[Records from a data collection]
-.-.-

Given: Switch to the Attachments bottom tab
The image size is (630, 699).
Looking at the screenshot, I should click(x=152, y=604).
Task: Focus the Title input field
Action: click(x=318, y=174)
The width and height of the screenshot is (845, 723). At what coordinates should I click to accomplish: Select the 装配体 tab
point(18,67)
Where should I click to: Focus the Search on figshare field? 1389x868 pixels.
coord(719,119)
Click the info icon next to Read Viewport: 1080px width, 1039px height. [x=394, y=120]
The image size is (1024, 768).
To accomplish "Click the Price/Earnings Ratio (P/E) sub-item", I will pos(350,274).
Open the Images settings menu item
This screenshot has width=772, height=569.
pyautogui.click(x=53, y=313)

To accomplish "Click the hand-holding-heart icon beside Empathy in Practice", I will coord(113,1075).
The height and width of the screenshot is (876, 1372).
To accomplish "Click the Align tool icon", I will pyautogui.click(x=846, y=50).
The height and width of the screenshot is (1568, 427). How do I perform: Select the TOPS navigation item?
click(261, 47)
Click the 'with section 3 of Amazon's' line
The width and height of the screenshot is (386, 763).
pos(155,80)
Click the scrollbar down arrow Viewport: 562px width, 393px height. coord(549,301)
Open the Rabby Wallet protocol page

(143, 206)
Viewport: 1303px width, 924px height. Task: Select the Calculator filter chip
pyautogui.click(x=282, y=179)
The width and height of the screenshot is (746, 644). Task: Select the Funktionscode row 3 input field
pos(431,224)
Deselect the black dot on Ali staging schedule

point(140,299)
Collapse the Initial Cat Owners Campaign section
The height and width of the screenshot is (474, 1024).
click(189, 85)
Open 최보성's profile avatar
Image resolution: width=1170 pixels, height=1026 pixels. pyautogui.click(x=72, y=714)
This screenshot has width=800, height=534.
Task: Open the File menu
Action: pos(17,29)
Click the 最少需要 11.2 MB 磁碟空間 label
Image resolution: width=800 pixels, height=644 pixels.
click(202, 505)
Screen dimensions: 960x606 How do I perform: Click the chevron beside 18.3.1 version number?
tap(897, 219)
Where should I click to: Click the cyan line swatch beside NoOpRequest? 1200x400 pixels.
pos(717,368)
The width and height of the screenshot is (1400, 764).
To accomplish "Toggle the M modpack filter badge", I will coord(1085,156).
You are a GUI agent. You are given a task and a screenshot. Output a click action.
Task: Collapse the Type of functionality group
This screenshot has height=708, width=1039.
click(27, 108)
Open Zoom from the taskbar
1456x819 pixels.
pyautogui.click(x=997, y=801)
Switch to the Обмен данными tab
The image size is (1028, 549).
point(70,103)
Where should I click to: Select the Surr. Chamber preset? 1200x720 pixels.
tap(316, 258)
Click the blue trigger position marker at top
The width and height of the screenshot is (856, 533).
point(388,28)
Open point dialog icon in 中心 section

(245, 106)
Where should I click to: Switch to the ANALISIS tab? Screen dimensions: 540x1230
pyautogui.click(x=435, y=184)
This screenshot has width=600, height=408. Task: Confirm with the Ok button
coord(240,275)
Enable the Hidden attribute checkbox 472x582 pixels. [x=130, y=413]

-.-.-

» **ABOUT THIS TASK**
Having read the records, return each one exactly.

» **ANSWER BELOW**
Given: Switch to the Attachments bottom tab
The image size is (630, 699).
Looking at the screenshot, I should click(x=152, y=604).
Task: Focus the Title input field
Action: click(x=318, y=174)
The width and height of the screenshot is (845, 723). At what coordinates should I click to accomplish: Select the 装配体 tab
point(18,67)
Where should I click to: Focus the Search on figshare field? 1389x868 pixels.
coord(719,119)
Click the info icon next to Read Viewport: 1080px width, 1039px height. [x=394, y=120]
The image size is (1024, 768).
To accomplish "Click the Price/Earnings Ratio (P/E) sub-item", I will pos(350,274).
Open the Images settings menu item
This screenshot has width=772, height=569.
pyautogui.click(x=53, y=313)

To accomplish "Click the hand-holding-heart icon beside Empathy in Practice", I will coord(113,1075).
The height and width of the screenshot is (876, 1372).
To accomplish "Click the Align tool icon", I will pyautogui.click(x=846, y=50).
The height and width of the screenshot is (1568, 427). How do I perform: Select the TOPS navigation item?
click(261, 47)
Click the 'with section 3 of Amazon's' line
The width and height of the screenshot is (386, 763).
pos(155,80)
Click the scrollbar down arrow Viewport: 562px width, 393px height. coord(549,301)
Open the Rabby Wallet protocol page

(143, 206)
Viewport: 1303px width, 924px height. Task: Select the Calculator filter chip
pyautogui.click(x=282, y=179)
The width and height of the screenshot is (746, 644). Task: Select the Funktionscode row 3 input field
pos(431,224)
Deselect the black dot on Ali staging schedule

point(140,299)
Collapse the Initial Cat Owners Campaign section
The height and width of the screenshot is (474, 1024).
click(189, 85)
Open 최보성's profile avatar
Image resolution: width=1170 pixels, height=1026 pixels. pyautogui.click(x=72, y=714)
This screenshot has width=800, height=534.
Task: Open the File menu
Action: pos(17,29)
Click the 最少需要 11.2 MB 磁碟空間 label
Image resolution: width=800 pixels, height=644 pixels.
click(202, 505)
Screen dimensions: 960x606 How do I perform: Click the chevron beside 18.3.1 version number?
tap(897, 219)
Where should I click to: Click the cyan line swatch beside NoOpRequest? 1200x400 pixels.
pos(717,368)
The width and height of the screenshot is (1400, 764).
To accomplish "Toggle the M modpack filter badge", I will coord(1085,156).
You are a GUI agent. You are given a task and a screenshot. Output a click action.
Task: Collapse the Type of functionality group
This screenshot has height=708, width=1039.
click(27, 108)
Open Zoom from the taskbar
1456x819 pixels.
pyautogui.click(x=997, y=801)
Switch to the Обмен данными tab
The image size is (1028, 549).
point(70,103)
Where should I click to: Select the Surr. Chamber preset? 1200x720 pixels.
tap(316, 258)
Click the blue trigger position marker at top
The width and height of the screenshot is (856, 533).
point(388,28)
Open point dialog icon in 中心 section

(245, 106)
Where should I click to: Switch to the ANALISIS tab? Screen dimensions: 540x1230
pyautogui.click(x=435, y=184)
This screenshot has width=600, height=408. Task: Confirm with the Ok button
coord(240,275)
Enable the Hidden attribute checkbox 472x582 pixels. [x=130, y=413]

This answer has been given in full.